Yi Chen, 33, pleaded not guilty Monday to charges in a 21-count grand jury indictment that alleges conspiracy, visa fraud and aggravated identity theft, the U.S. Attorney’s Office said in a statement.
His co-defendant, Yixin Li, 28, surrendered March 2 and also pleaded not guilty.
The two Southern California men are accused in a scheme to get foreigners into colleges, which allowed them to fraudulently get visas to enter or remain in the United States, prosecutors said.
The indictment alleges that Chen and Li owned so-called educational consulting companies in the southern California cities of Alhambra and Arcadia that charged foreign students thousands of dollars for “guaranteed” admission to a college that would lead to the issuance of an F-1 student visa.
The pair prepared application packages that used fake transcripts and they hired people to impersonate the prospective student to take standardized tests, according to the court documents.

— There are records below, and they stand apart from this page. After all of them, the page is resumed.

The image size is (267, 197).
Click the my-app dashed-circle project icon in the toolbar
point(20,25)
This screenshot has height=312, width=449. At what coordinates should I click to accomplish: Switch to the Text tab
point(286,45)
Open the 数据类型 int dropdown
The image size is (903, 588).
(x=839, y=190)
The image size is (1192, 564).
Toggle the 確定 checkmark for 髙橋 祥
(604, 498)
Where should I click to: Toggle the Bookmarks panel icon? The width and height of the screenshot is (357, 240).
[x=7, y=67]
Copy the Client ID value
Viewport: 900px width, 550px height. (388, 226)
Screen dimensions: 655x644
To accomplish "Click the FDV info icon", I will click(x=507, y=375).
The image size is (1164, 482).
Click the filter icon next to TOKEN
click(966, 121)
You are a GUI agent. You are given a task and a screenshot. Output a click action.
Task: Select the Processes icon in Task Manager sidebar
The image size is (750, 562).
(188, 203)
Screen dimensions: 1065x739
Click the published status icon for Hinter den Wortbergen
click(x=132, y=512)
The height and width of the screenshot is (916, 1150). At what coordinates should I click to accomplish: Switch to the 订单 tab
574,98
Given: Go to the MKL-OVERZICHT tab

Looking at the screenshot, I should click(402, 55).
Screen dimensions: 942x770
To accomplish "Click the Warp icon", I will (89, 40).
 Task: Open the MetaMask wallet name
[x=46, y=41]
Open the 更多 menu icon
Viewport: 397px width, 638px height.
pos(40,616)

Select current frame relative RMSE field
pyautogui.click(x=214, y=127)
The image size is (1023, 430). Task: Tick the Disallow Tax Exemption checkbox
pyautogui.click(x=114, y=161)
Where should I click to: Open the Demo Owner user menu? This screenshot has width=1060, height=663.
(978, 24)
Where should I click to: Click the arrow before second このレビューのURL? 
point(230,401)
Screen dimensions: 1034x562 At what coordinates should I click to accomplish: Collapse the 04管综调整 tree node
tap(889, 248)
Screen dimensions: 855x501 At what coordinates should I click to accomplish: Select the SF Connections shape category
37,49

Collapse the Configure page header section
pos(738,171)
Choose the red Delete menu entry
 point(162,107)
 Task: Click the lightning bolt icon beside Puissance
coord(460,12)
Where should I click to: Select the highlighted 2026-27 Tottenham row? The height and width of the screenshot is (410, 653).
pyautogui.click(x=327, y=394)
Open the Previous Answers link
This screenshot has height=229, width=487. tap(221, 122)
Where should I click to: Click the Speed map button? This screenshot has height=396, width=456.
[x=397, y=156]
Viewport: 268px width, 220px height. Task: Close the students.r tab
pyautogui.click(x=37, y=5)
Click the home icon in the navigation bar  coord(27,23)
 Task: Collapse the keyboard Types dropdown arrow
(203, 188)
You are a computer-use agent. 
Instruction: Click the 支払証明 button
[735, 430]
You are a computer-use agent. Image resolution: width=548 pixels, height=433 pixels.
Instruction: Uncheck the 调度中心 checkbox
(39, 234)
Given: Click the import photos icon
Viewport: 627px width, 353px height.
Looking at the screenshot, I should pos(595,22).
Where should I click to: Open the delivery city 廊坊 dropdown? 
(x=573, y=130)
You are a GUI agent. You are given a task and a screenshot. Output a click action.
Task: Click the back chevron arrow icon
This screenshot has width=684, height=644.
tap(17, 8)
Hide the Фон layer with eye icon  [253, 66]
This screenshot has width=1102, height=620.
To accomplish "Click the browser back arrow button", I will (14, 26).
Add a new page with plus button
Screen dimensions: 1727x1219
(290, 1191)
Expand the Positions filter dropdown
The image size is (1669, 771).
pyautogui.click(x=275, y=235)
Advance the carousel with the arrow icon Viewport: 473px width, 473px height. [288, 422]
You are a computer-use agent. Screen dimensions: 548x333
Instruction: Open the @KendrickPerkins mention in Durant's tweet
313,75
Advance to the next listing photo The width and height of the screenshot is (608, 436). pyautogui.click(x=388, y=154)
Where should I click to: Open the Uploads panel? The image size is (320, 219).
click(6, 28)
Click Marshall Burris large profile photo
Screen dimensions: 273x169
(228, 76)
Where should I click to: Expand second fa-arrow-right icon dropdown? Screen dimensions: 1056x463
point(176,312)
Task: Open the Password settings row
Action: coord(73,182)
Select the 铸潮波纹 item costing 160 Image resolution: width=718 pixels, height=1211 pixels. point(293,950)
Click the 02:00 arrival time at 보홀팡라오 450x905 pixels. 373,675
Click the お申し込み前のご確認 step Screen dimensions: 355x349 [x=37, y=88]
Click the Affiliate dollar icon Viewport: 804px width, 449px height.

The indictment lists a number of foreign nationals for whom Chen and Li allegedly obtained transcripts, which helped the students gain admission to schools including New York University, Columbia University, Boston College, and several University of California campuses.
Chen was ordered detained pending trial, which was scheduled for May 4. Li remains in custody and his trial is set for April 27.